# Problem requirements:
Look through the data for the string "Given". Copy every line where it is found.
==== Records to use
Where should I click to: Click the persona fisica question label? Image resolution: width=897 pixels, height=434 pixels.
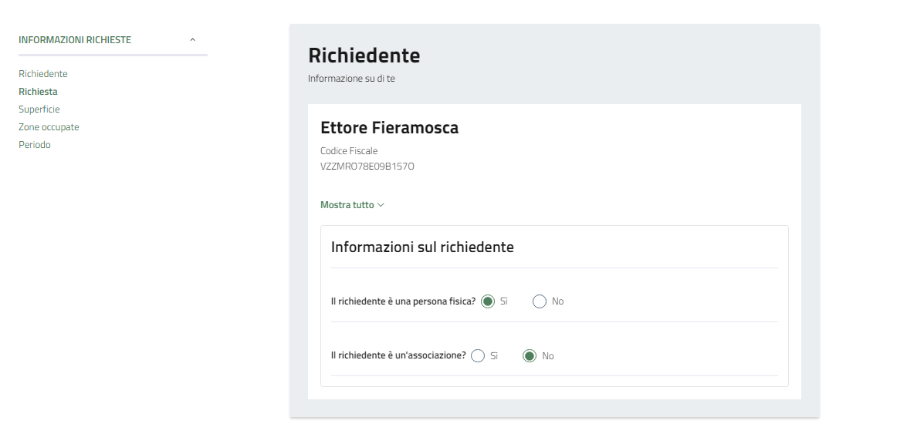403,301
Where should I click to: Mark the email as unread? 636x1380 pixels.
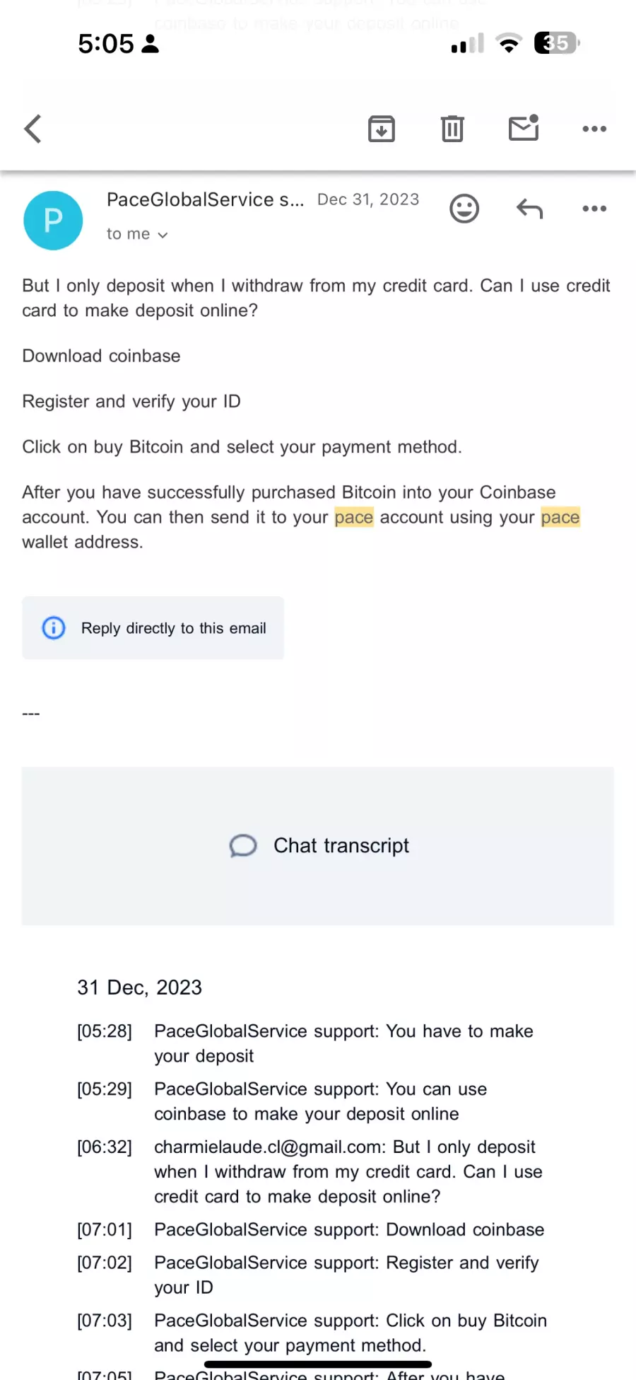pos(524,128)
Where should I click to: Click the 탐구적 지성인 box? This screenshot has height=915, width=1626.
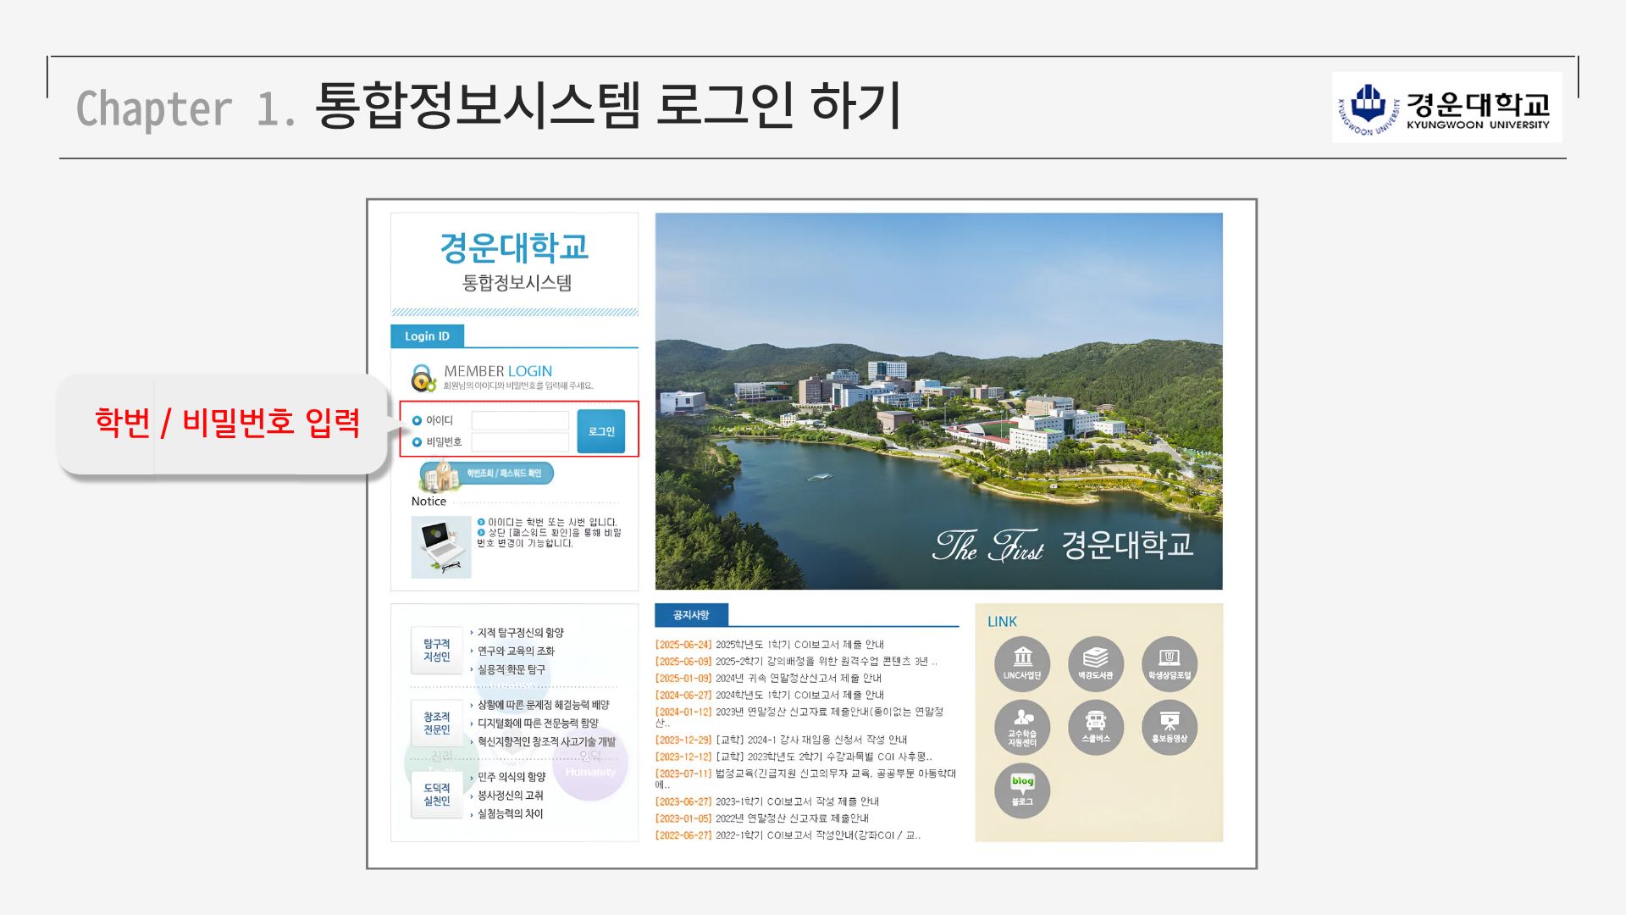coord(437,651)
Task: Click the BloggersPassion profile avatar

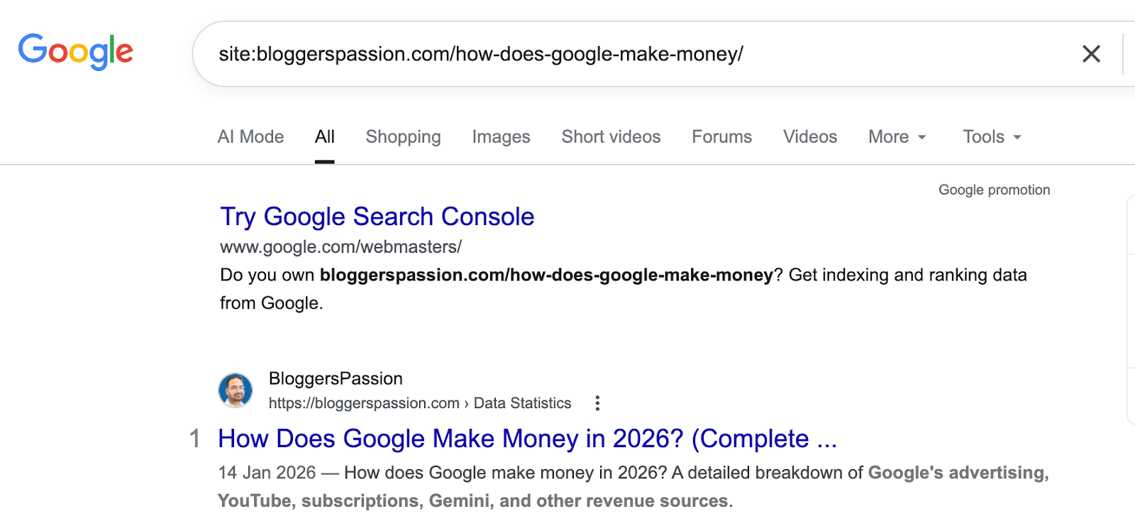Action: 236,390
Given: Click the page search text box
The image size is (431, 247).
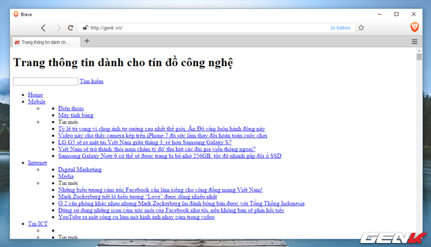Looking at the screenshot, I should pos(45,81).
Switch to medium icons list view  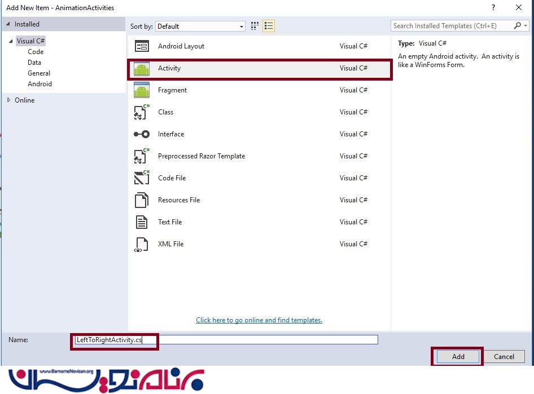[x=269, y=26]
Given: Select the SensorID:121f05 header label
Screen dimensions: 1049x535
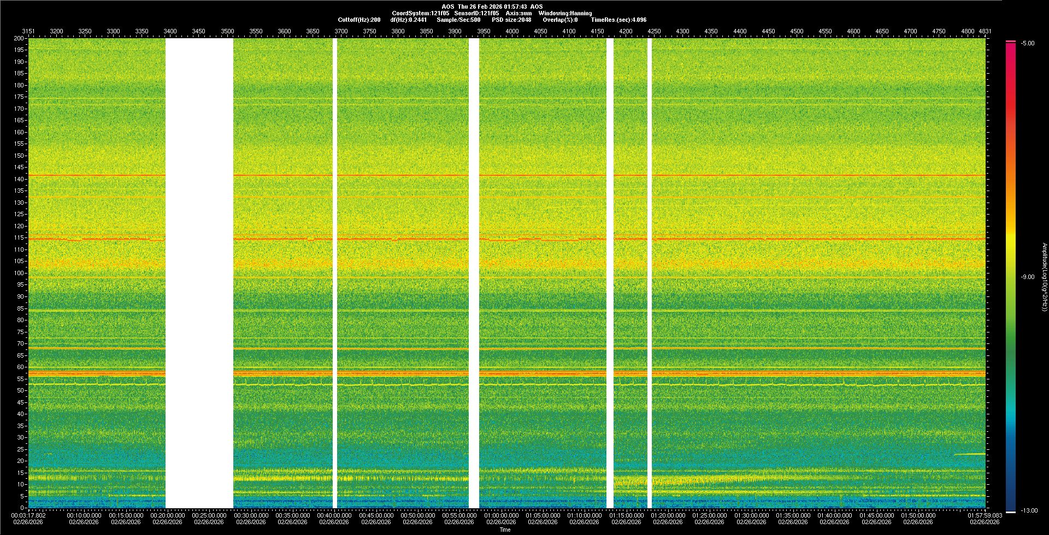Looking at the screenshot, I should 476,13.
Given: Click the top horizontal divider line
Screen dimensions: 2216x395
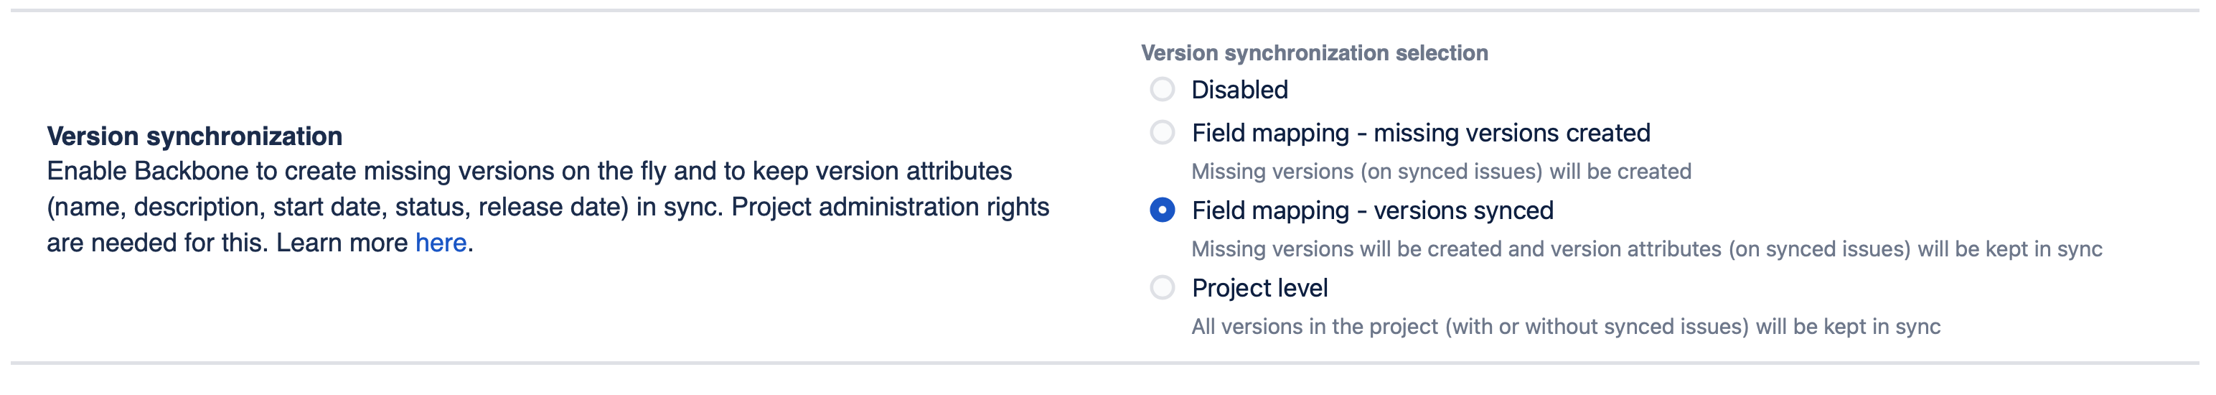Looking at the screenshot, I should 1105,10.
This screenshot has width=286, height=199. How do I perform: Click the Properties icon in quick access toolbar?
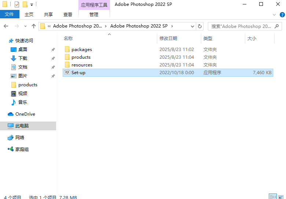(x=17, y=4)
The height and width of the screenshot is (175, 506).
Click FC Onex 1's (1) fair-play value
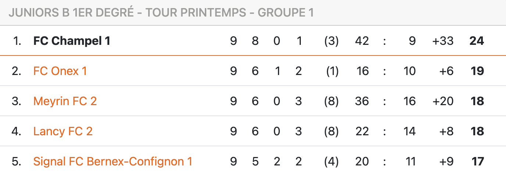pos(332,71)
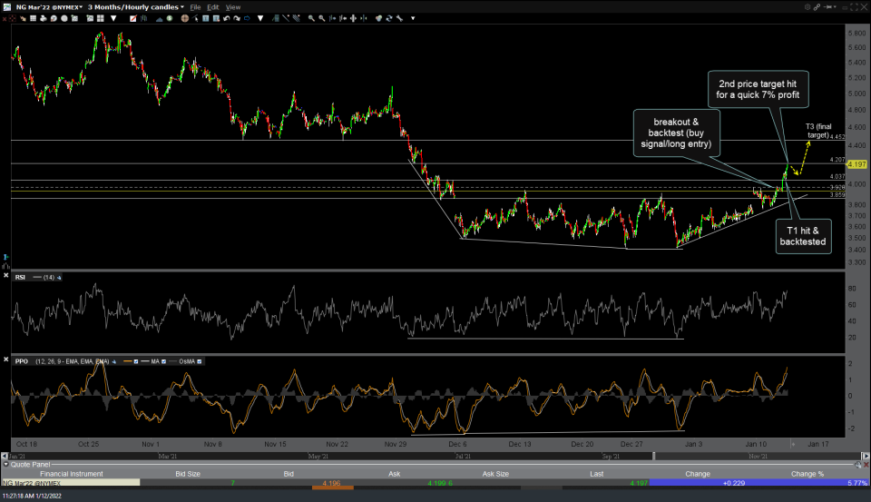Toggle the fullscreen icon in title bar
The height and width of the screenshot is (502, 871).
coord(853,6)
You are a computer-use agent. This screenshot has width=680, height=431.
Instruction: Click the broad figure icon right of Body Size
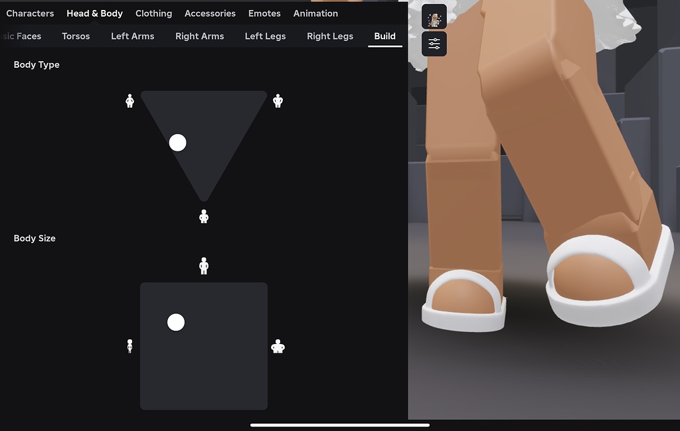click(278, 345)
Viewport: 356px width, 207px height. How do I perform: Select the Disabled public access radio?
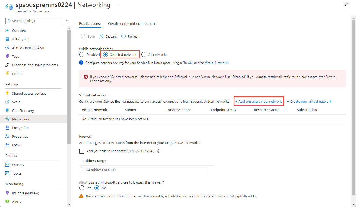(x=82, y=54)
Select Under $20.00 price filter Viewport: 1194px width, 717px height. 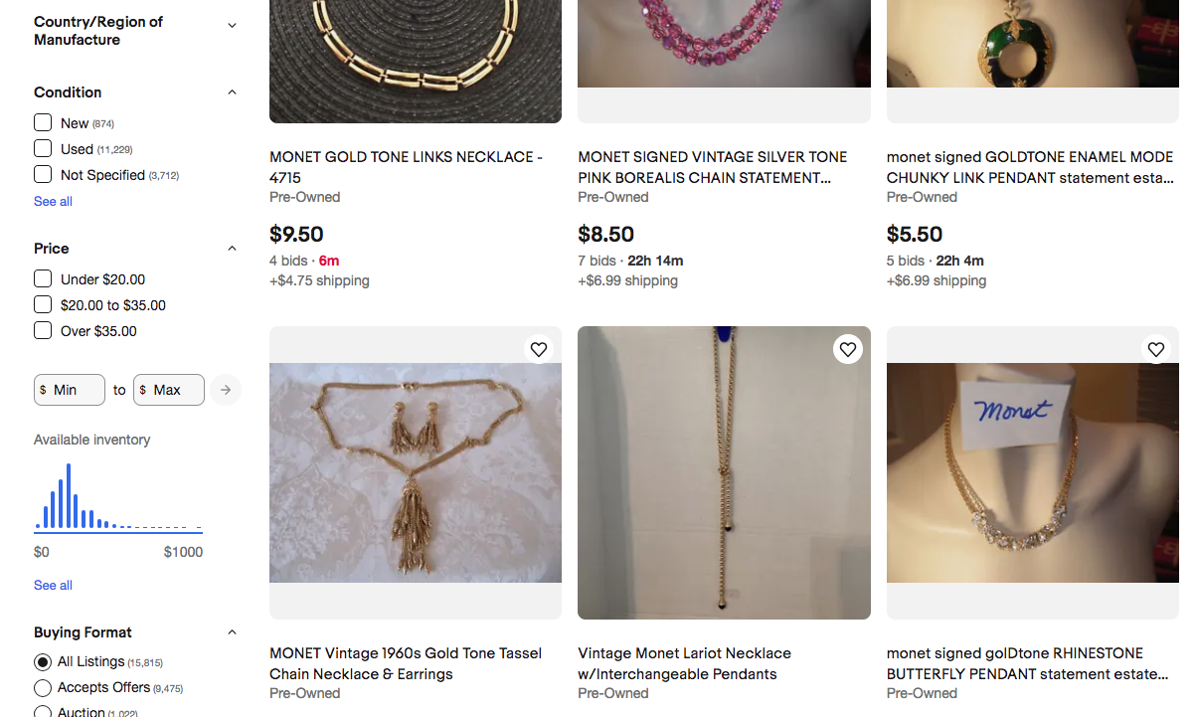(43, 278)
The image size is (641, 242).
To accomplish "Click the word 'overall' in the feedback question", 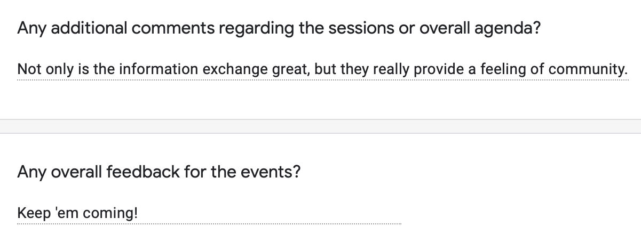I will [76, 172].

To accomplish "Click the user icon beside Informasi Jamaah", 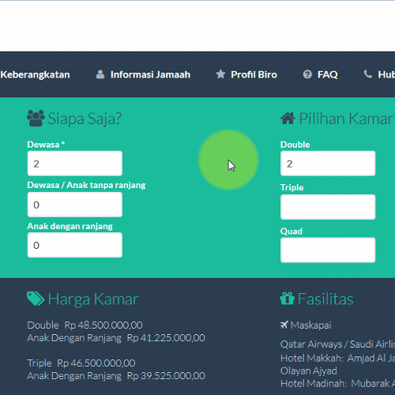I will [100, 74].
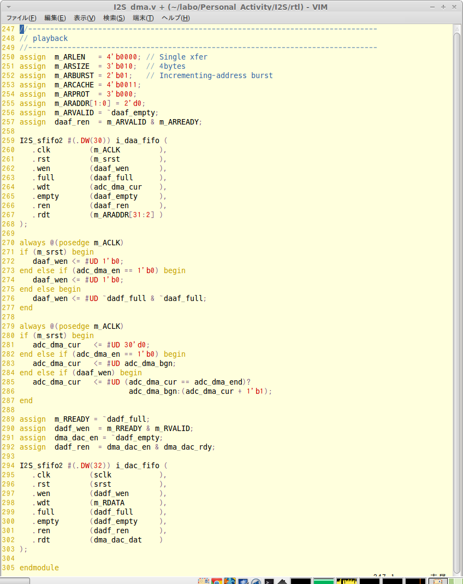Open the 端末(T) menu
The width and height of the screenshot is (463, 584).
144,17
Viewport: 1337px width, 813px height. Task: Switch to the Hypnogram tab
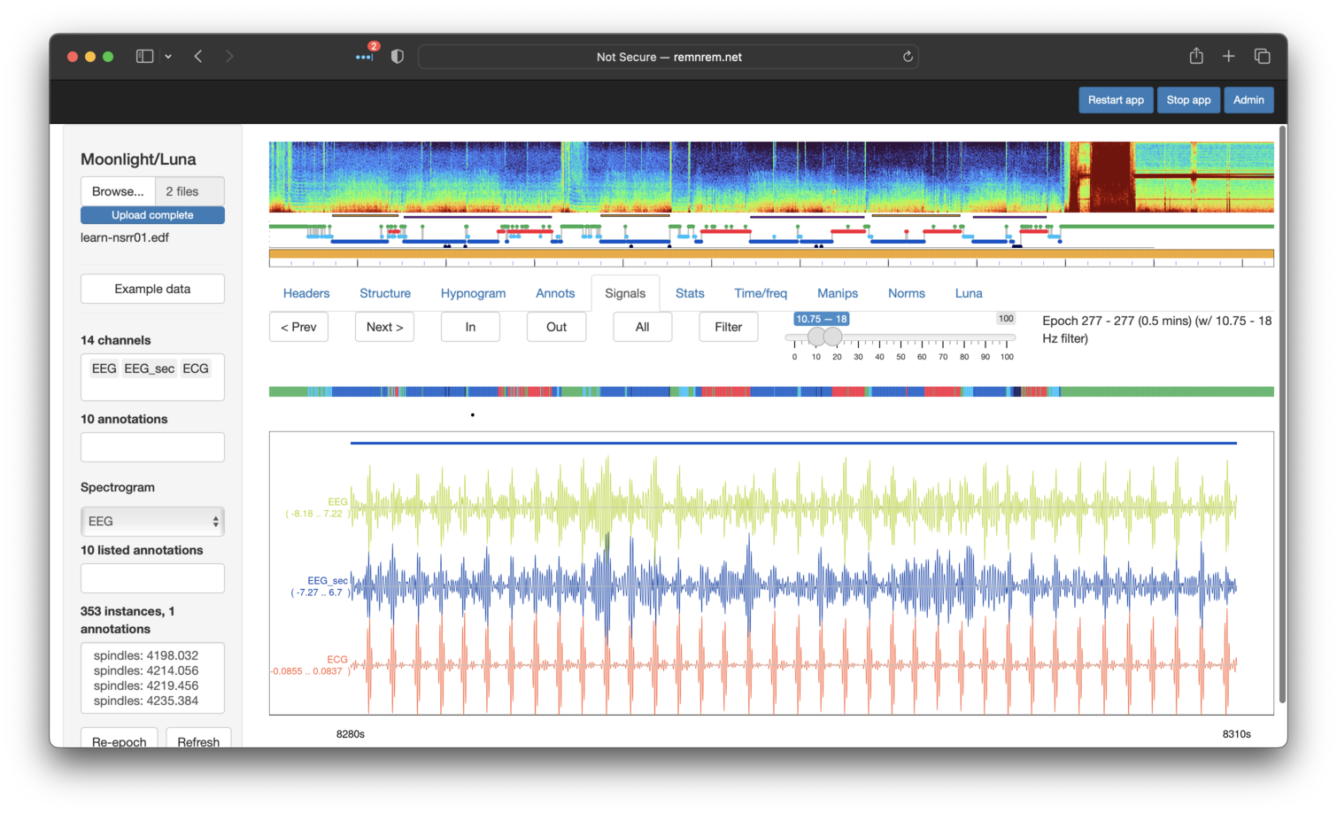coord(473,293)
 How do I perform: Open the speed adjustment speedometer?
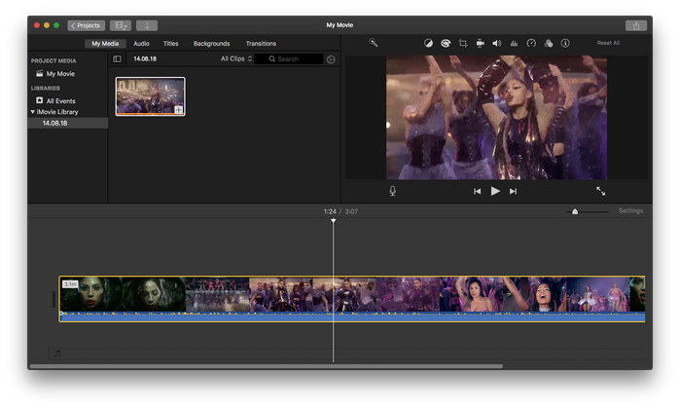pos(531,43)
========
# Solved problem:
Given: Click the page search text box
Given: Select the SensorID:121f05 header label
Given: Click the top horizontal divider line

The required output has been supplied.